As far as ADA vs EI etc, the real issue is consistency. If you add ferts to the sediment and lean ferts to the water column vs rich ferts, to the water column, you get the similar results...if you are consistent.
Most of us are human.
So try ADA Sediments + EI.
Then you have the best of both worlds.
Not one or the other.
Sediment ferts are easy.
That is why ADA system is so good, it's not too much issue to mess with it, folks used soils for many years with good results also.
But telling folks to do water changes 2-3x a week for the first 1-2 months would help improve things there as well.
Also, larger grain sizes vs mud also helps.
So there are reasons why it works well, not some miracle.
As far as lighting, you can simply grow plants with low light without a noon day spike as well, and they do nicely.
If you drive the tank faster all day, well, then it's a high light tank and needs more CO2 etc.
But nothing stated suggest algae are ever limited in either tank.

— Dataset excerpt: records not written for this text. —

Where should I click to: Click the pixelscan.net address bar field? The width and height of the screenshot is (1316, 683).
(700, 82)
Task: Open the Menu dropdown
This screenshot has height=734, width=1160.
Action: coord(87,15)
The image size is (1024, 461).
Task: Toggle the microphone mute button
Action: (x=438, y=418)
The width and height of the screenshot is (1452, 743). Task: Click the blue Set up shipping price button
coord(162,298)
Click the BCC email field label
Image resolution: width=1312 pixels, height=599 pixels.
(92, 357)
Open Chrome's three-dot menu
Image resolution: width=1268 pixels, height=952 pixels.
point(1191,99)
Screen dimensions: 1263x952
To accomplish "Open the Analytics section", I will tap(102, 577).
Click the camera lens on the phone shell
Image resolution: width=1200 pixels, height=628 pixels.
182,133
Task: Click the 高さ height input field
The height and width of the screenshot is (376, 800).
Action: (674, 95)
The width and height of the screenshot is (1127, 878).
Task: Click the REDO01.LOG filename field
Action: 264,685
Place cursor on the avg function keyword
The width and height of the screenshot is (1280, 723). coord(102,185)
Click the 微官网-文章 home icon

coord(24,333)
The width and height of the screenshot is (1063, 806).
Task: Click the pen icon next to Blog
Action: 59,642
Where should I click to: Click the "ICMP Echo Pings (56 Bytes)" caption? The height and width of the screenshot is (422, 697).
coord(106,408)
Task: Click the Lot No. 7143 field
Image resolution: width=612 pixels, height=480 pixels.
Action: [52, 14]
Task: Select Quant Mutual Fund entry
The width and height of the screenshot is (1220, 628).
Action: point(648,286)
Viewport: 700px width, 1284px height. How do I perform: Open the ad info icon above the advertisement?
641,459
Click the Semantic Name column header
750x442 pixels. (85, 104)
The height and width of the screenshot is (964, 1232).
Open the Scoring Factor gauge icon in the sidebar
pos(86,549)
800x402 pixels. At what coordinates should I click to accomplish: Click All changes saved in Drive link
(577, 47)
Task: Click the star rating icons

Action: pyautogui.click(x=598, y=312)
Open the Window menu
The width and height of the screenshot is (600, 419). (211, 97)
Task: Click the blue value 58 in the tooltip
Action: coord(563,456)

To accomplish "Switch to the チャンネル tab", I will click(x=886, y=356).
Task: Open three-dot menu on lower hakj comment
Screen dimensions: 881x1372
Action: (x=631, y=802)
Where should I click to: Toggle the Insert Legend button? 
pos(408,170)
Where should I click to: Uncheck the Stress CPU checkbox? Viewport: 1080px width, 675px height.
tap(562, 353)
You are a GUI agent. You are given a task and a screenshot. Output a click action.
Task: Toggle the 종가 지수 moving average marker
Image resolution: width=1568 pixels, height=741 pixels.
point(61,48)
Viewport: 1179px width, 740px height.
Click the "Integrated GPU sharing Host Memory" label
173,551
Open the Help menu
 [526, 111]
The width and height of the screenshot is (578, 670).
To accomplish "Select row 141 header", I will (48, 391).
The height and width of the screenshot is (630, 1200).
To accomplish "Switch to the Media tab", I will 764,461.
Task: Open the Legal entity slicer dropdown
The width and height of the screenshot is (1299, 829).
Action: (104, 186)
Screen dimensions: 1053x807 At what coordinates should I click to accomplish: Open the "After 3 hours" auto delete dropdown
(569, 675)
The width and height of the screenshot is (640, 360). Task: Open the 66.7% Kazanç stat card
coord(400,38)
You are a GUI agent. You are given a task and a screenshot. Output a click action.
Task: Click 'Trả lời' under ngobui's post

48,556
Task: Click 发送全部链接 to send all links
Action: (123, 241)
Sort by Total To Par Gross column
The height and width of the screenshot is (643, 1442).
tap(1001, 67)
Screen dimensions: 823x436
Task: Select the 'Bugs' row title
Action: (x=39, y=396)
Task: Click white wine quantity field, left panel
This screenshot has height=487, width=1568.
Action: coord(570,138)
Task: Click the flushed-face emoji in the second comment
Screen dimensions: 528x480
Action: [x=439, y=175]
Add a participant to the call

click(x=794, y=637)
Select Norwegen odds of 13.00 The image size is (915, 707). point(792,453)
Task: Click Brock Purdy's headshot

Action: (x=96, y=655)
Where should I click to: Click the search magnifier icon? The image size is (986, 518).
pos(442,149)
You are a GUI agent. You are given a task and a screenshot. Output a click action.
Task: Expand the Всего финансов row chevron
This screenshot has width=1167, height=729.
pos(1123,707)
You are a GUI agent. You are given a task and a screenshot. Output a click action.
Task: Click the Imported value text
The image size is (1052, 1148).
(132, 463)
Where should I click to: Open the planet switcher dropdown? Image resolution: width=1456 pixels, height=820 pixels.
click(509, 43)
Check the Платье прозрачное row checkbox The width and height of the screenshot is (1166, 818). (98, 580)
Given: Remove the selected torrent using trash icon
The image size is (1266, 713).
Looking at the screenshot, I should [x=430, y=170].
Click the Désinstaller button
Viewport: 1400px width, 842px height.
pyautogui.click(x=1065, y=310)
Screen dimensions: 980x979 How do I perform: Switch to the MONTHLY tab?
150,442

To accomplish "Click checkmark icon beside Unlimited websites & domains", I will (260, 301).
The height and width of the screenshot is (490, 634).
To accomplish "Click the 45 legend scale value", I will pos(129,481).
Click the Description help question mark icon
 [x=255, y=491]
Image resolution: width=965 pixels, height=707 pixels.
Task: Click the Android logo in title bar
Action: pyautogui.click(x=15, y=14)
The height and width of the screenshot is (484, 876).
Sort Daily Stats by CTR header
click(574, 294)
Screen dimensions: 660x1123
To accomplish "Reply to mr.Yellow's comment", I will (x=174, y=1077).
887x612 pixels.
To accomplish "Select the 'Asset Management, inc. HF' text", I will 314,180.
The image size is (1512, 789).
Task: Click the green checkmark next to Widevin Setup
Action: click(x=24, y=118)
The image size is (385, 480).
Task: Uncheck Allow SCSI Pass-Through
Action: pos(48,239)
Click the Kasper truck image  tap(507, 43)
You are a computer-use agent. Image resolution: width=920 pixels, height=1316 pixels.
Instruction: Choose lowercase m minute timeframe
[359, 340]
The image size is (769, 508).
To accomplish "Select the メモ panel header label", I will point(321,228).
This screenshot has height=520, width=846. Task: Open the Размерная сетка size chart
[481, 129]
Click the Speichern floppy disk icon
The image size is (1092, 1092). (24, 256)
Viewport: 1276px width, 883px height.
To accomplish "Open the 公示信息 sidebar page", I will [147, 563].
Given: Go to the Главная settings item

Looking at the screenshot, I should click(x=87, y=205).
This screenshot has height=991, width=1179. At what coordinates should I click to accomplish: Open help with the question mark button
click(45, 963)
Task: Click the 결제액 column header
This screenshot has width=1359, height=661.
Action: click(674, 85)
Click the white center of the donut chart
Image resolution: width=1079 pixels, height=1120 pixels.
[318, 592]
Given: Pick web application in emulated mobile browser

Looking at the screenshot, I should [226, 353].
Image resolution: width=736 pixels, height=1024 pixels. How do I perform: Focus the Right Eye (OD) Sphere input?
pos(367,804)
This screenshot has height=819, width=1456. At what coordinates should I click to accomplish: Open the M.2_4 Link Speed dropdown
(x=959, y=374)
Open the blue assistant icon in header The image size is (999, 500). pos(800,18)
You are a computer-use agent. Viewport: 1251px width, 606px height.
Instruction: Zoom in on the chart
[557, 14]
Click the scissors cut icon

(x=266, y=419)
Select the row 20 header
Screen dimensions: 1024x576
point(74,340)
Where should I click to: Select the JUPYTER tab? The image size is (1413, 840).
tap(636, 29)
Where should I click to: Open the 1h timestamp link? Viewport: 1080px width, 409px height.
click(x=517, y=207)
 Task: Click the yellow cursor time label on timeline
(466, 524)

There's just no such evidence.
EI is just a concept, using water changes to flush, ADA uses it as well but does not justify or use empirical data. These where both independent.
Using just the sediments, nothing I've said has suggested adding ferts there would hurt. So it's using ADA's sediments, I can use other things, like sand + mud.
But ADA's looks nice and easily to handle.
I like one homogenous material, not Powersand etc.
ever asking why it works anymore - they simply use it.
Yes, that is bothersome and disturbing, the faith based approach to plants
I think you need to really consider the effects of rates of growth, time of lighting and they interact together.
The less light= less CO2 demand.
That plays a massive role in algae.
Stable CO2 levels allows good production of plant biomass.
the PO4/NO3 are not that limiting , they are fairly rich and always available, if not by the water column, then by the sediment.
This way you benefit from both rather than one or the other.
Aquatic plants are opportunist.
So the big picture should make sense to you as well.
Lower light overall
Less CO2 demand
Moderate growth rates(less work)
Less N and P demand (allowing for translocation if too lean in the water column)
If you have high light(typical american tank)
Higher CO2
Higher growth rates
higher N and P,
Which is more likely to crash or be less table?
Clearly the tank with high light.
It all starts with using less light.
How did you think Amano figured that out?
He uses lower light, look back and ask him yourself.
The higher lighting is something he's added in the last decade or so to amplify and have more growth, color density etc
And that's also when he realized he has to add more water column ferts(N and P), Green brighty "Light" and "Shade".